Could you repeat the lines of the records starting with the one containing "Given: Go to next month in mini calendar" and going on through the end, replacing "month" with "week" and leaving the pictures out?
— START OF Data to use —
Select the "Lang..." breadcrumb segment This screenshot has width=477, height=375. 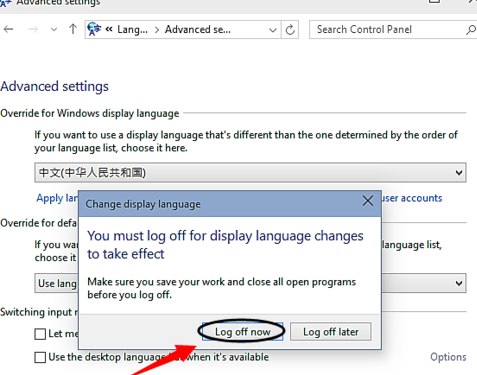click(132, 30)
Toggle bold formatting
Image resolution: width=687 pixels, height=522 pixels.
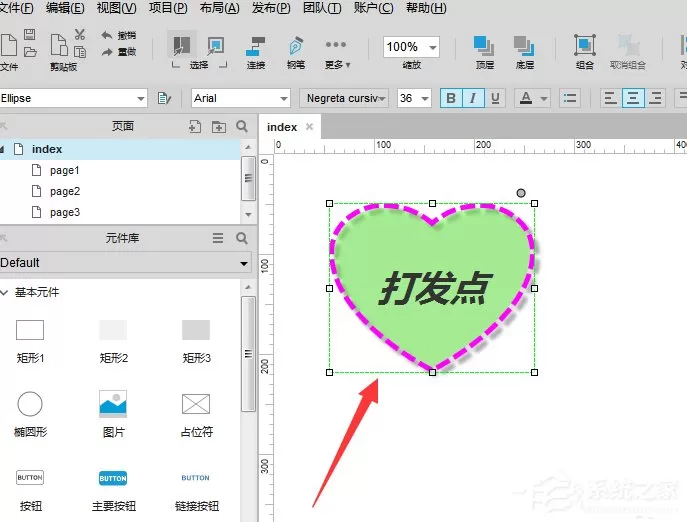(x=451, y=98)
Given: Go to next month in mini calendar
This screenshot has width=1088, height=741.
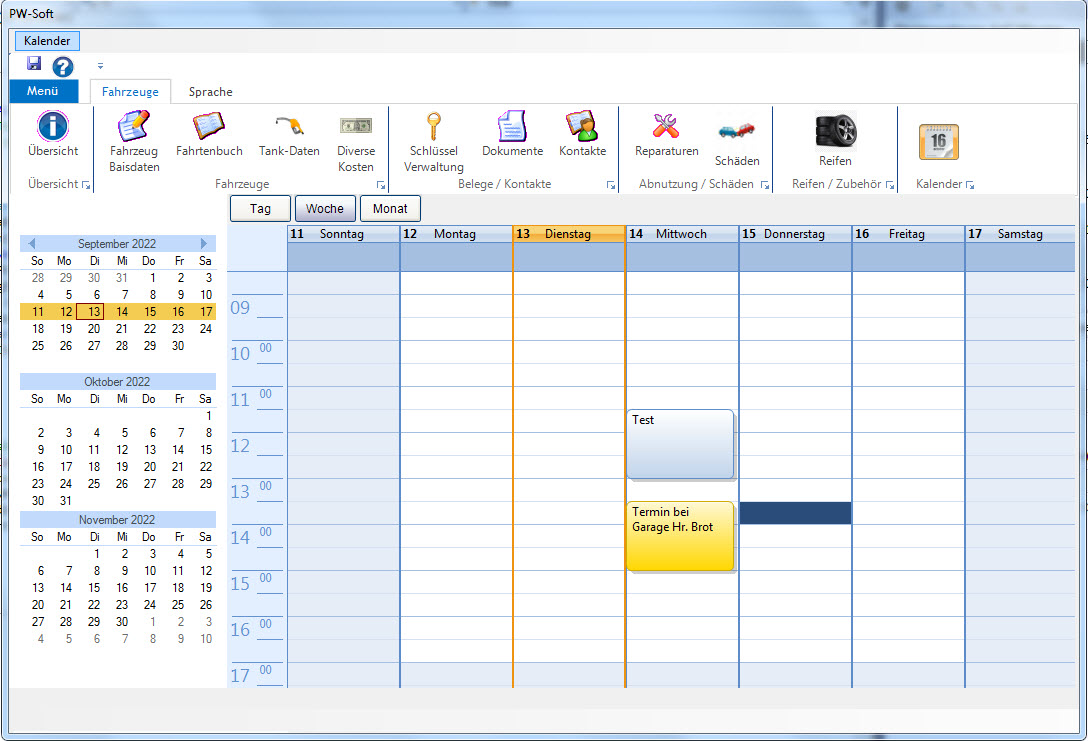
— END OF Data to use —
__Final answer__
Given: Go to next week in mini calendar
This screenshot has width=1088, height=741.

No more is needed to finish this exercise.